Saturday, October 3, 2020

BSO/Classical New England — 2020/10/03

This evening WCRB presents the Boston Symphony concert of February 22, 2020. Here's what I posted back then:
And we're back live from Symphony Hall this evening. Here's the description on the orchestra's performance detail page (where you can also find links to background material, as well as a listing of the order in which the works are actually to be performed):
The eminent violinist Pinchas Zukerman conducts this beautifully balanced program, which also features him as soloist in Mozart’s Violin Concerto No. 3, one of the composer’s earliest masterpieces, written when he was 19. Richard Strauss’ surprisingly deft, precocious Serenade for 13 winds dates from 1881, when he was only 17. The Bruckner Adagio, played here by string orchestra, is the second movement of his String Quintet, his most substantial piece of chamber music. Concluding these concerts is Haydn’s Symphony No. 49, from 1768, which may be derived from music he wrote for the theater (the nickname was not the composer’s). The BSO’s only previous performances of this piece were in 1979 at Symphony Hall and 1988 at Tanglewood.
(Emphasis added.)

The program was given, without the Bruckner, on Friday evening; and there is a favorable review in the Boston Musical Intelligencer. There is nothing yet in the Globe, and I wasn't there last night.

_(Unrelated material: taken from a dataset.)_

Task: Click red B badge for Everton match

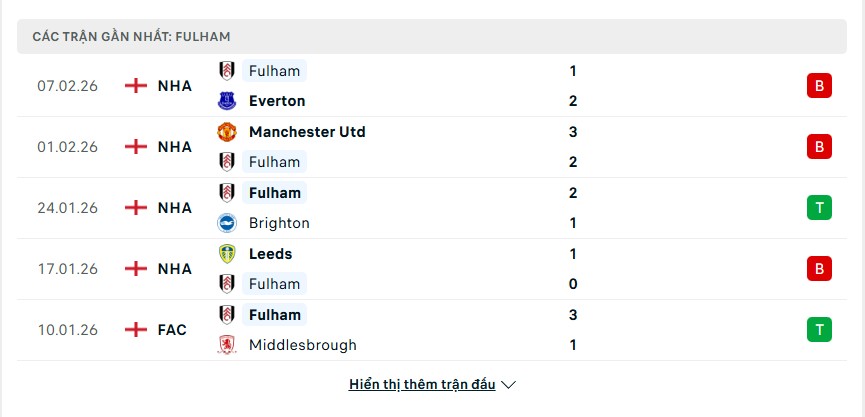Action: (x=819, y=86)
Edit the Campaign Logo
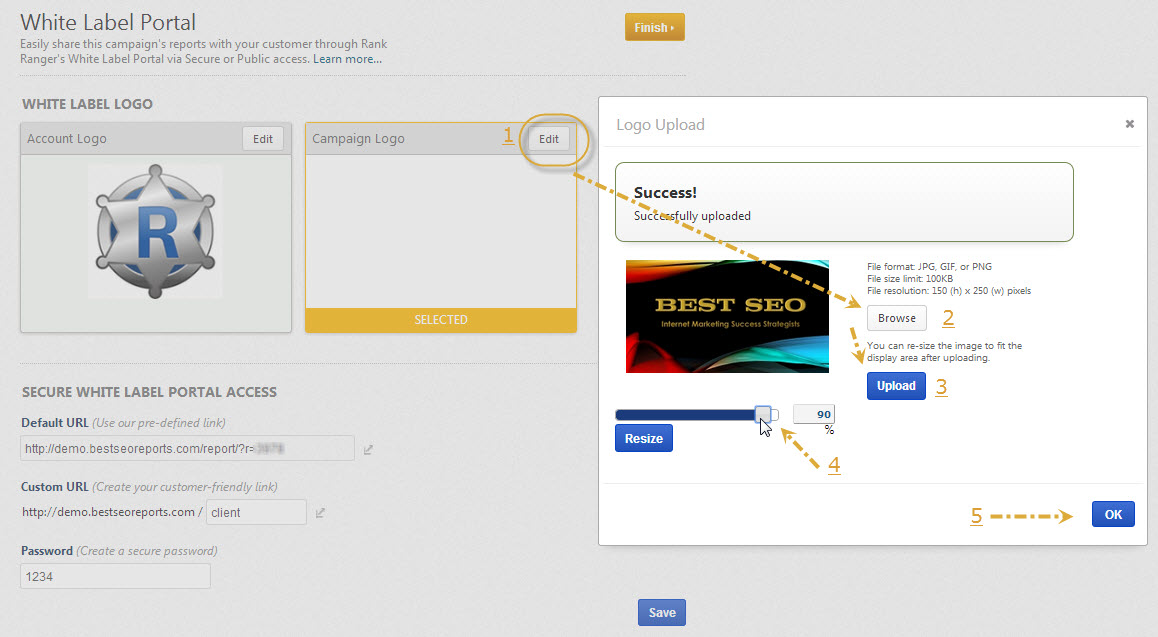The image size is (1158, 637). tap(549, 139)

I don't think I've ever heard the pieces by Strauss and Bruckner, but I'm looking forward to hearing them this evening, and of course the Haydn and Mozart are very good. So tune your computer or your radio to WCRB at 8:00 p.m, Boston Time for some good music. ….
Subsequently, a review appeared in the Globe in which the reviewer found the whole concert (on Friday, which omitted the Bruckner) plodding, lacking in the panache, verve, joie de vivre, élan vital, and the certain je ne sais quoi which should characterize BSO performances. Hopefully they were more with it in the Saturday performance which we'll hear.

My memory of the original performance is hazy, but I seem to remember it was good, so I still suggest listening in.